(Photographie à la Une : M. Hilaire Lamizana, Directeur général du Port autonome de San Pedro © PASP)
Le Port autonome de San Pedro (PASP) est l’une des principales infrastructures économiques construites après l’indépendance de la Côte d’Ivoire. La construction du port de San Pedro faisait partie du programme de développement intégré initié dès les années 60 par le Gouvernement ivoirien pour réduire les disparités régionales en créant un pôle de développement au Sud-Ouest de la Côte d’Ivoire et servir de port de transit pour les pays limitrophes sans littoral (Mali, Guinée forestière, Est libérien). Aujourd’hui, il est le tout 1er port d’exportation de cacao au monde avec plus d’un million de tonnes et de manière plus générale le second port de la Côte d’Ivoire pour le trafic de marchandises. Collaborant étroitement avec la municipalité sur toutes les questions d’aménagement, le PASP est confronté à des défis de gouvernance liés au caractère récent de la ville. De nombreuses initiatives inspirantes y sont envisagées, en cohérence avec l’objectif « Gouvernance renouvelée » de l’Agenda 2030 AIVP. C’est pourquoi nous avons tenu à nous entretenir avec M. le Directeur Général, Hilaire LAMIZANA.
Le Port Autonome de San Pedro est adhérent de l’AIVP depuis 2002.
Une participation aux « Ateliers de Cergy »
AIVP – Le PASP a participé activement aux réflexions intitulées « De la cité portuaire à la métropole côtière » sur l’année 2020. Celles-ci étaient organisées par l’ONG « Ateliers de Cergy » en lien avec la municipalité de San Pedro et les acteurs locaux. L’idée était de réfléchir conjointement à la future planification urbaine, consultant chaque acteur local, des communautés de pêcheurs aux services portuaires.
Quelle conclusion tirez-vous de la réflexion « ville-port » organisée avec les Ateliers de Cergy ?

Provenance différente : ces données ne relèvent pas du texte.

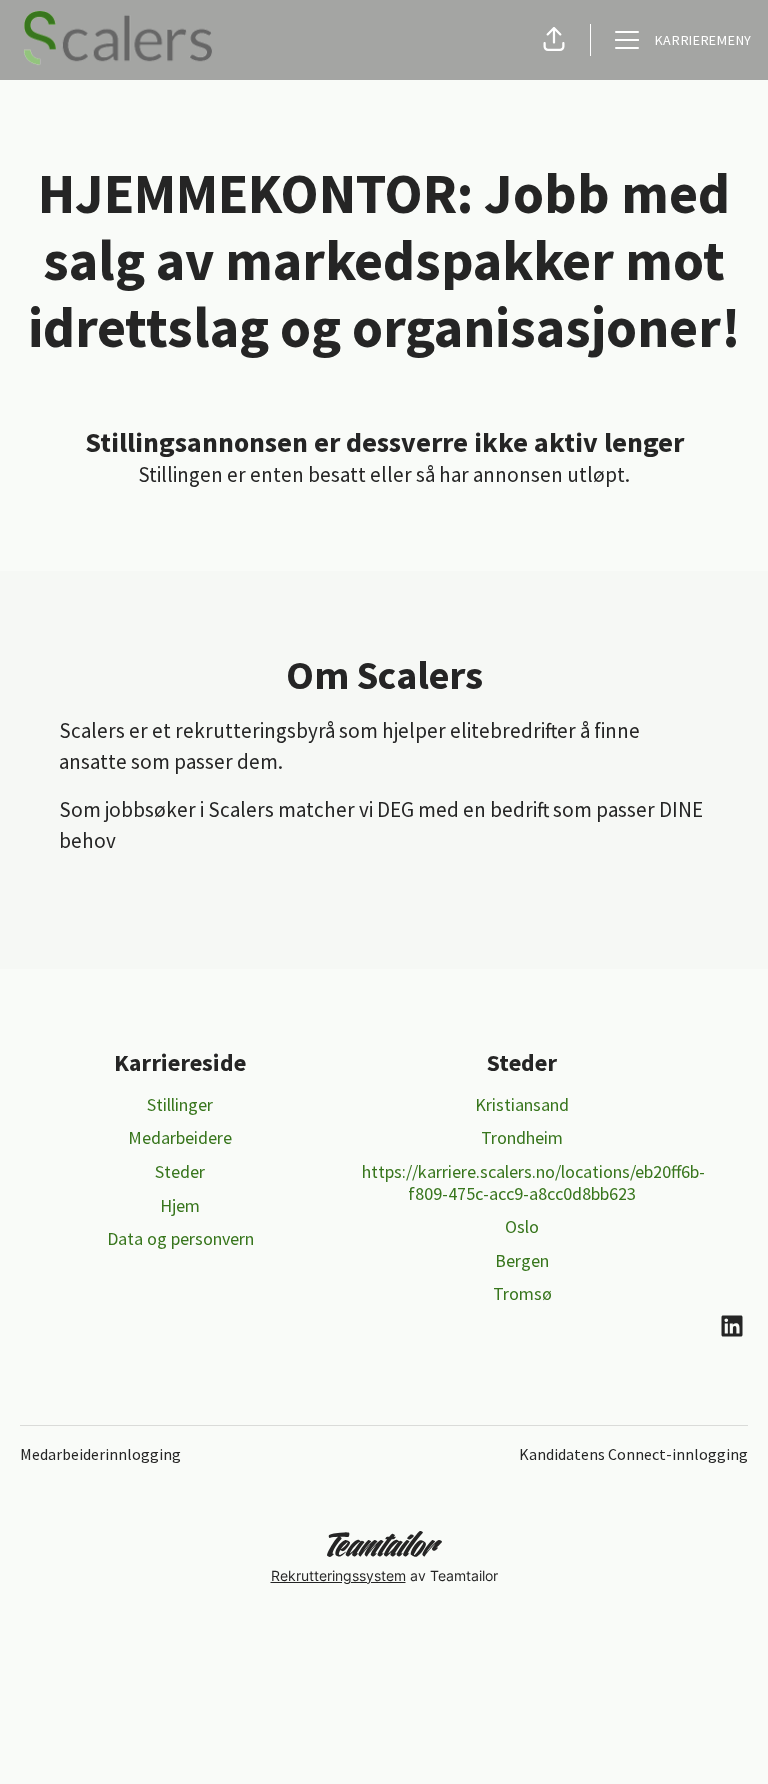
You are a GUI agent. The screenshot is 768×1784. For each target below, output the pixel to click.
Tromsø (522, 1293)
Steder (180, 1171)
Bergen (522, 1260)
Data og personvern (180, 1238)
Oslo (522, 1226)
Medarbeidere (180, 1137)
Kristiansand (522, 1104)
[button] (554, 40)
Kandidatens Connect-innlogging (633, 1454)
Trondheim (522, 1137)
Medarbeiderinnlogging (100, 1454)
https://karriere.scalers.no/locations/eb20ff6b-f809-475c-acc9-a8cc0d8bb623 (533, 1182)
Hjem (180, 1205)
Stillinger (180, 1104)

Hilaire LAMIZANA, Directeur Général, Port Autonome de San Pedro – Je voudrais, tout d’abord, vous remercier pour l’opportunité que vous donnez au PASP, membre de l’AIVP depuis 2002, de s’exprimer sur les relations ville-port. Vous me permettrez ici de rappeler que le port de San Pedro est une infrastructure fondamentale de croissance et de développement au Sud-Ouest de la Côte d’Ivoire. Nos activités, issues des plans d’entreprise périodiques matérialisant la mise en œuvre de notre schéma directeur de développement des infrastructures, sont en adéquation avec la stratégie du gouvernement ivoirien dans le secteur maritime et portuaire.
Cependant, des décennies après la mise en exploitation du port, des travaux mettent souvent en évidence des tensions ou dissensions entre les prérogatives du PASP pour développer ses activités et les nécessités pour la ville d’évoluer et d’améliorer la qualité de vie des habitants. En effet, ouvert sur le monde et contraint à affronter une concurrence internationale de plus en plus accrue, le port de San Pedro évolue dans une logique privée de rentabilité. Alors qu’en pleine mutation, avec des besoins criants de nouveaux logements, d’infrastructures et de services publics, la ville de San Pedro bouge très vite (en référence à sa population estimée à plus de 300 000 habitants aujourd’hui contre 40 à la création de la ville) mais dans une logique différente, tournée vers des exigences internes.
Ayant perçu ces éventuelles divergences d’une part, et tenant compte de la vocation du port de San Pedro telle que définie d’autre part, les Autorités portuaires se sont engagées ces dernières années à faire converger ces deux logiques pour qu’émerge une symbiose entre la ville et le port, indispensable à l’ancrage territorial des entreprises et des activités et à l’instauration d’un processus durable de développement. Ces engagements sont perceptibles à travers les ambitions, axes stratégiques, objectifs généraux et spécifiques ainsi que les actions des plans d’entreprises périodiques 2003-2005 ; 2007-2009, 2013-2015 et 2017-2022.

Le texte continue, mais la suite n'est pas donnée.